Così, ad esempio, il presidente del CdA può (certo “a titolo personale”) dichiarare a destra e manca che ritiene necessario sostenere il nuovo orientamento del CF per un ritorno al nucleare (malgrado i cittadini e le cittadine di questo paese si siano espressi per un futuro senza nucleare). Oppure l’azione dei suoi rappresentanti nel CdA di SES (una società di distribuzione la cui politica ha suscitato parecchia discussione in merito a tariffe e distribuzione di dividendi); o, ancora, la decisione di ridurre il prezzo pagato per l’energia solare prodotta dai privati, passando da 22.5 a 8.5 centesimi per ogni kWh. Una decisione che rischia di essere oggettivamente in contraddizione con l’impegnativa politica di promozione svolta dal Cantone. O, ancora, per restare a Lünen, la decisione di avviare una causa di arbitrato contro il Governo tedesco in relazione alla sua decisione di uscire dalla produzione di energia elettrica dal carbone.

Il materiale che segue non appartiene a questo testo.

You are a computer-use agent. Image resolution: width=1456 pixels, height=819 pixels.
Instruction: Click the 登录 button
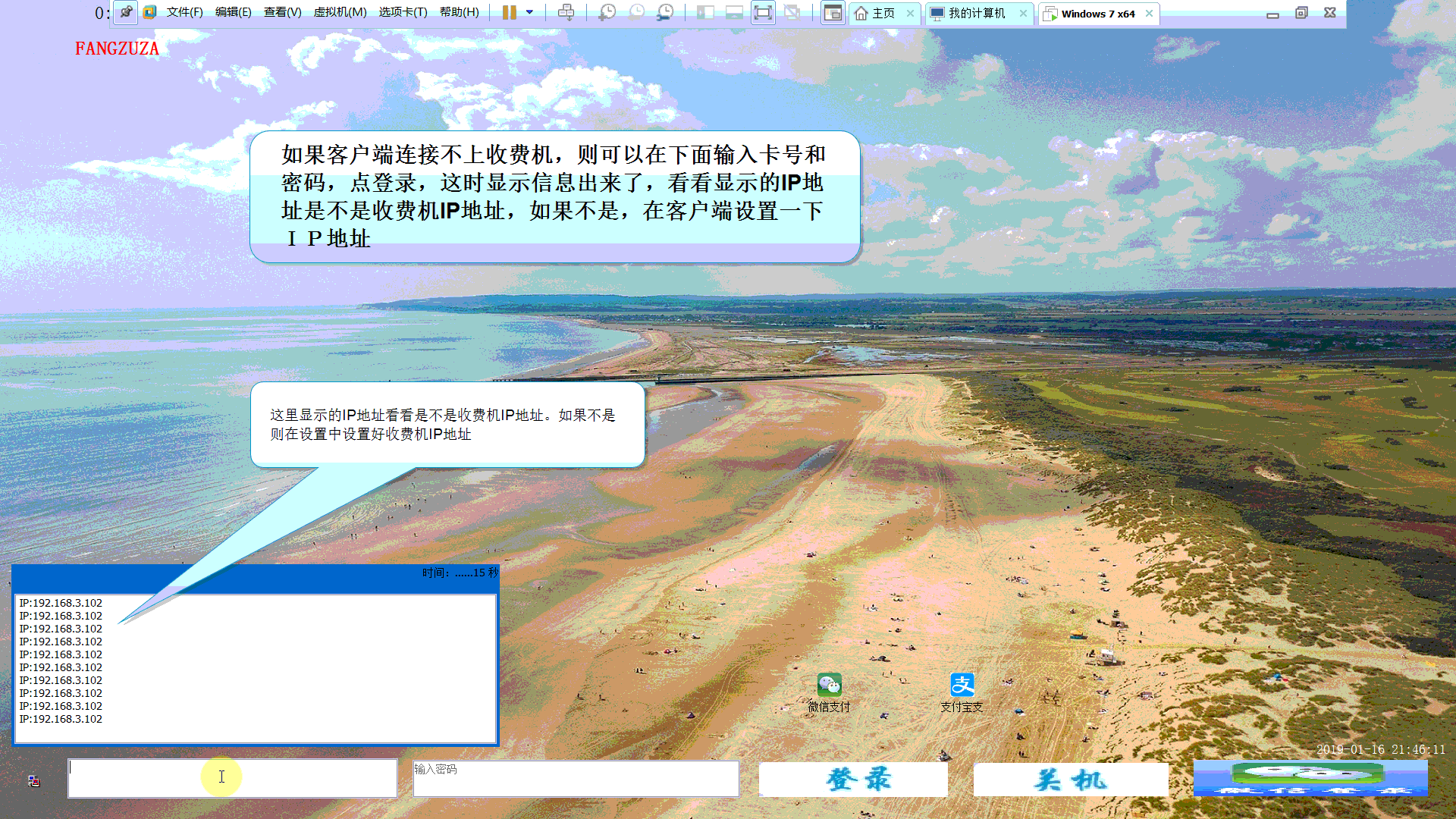point(853,779)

Tutto questo pone interrogativi di fondo sulla autonomia di AET, sulla politica che essa svolge che, di fatto, non è oggetto di alcun controllo pubblico (ammesso che tali possano essere considerati quei rapportini deferenti che ogni anno vengono sottoposti al Gran Consiglio dalla speciale commissione di vigilanza e sui quali non è possibile nemmeno discutere).
La vicenda Lünen ci indica chiaramente che l’interesse pubblico e la logica del servizio pubblico deve tornare a dominare la politica di AET e che gli attuali strumenti di controllo pubblico sono inadeguati.
È necessario quindi rompere questo continuo legame tra esigenze finanziarie e esigenze ambientali. L’urgenza e la drammaticità della situazione ce lo impone.
*questo articolo riprende in buona parte il contenuto dei nostri interventi in occasione del dibattito parlamentare del 21 gennaio 2025.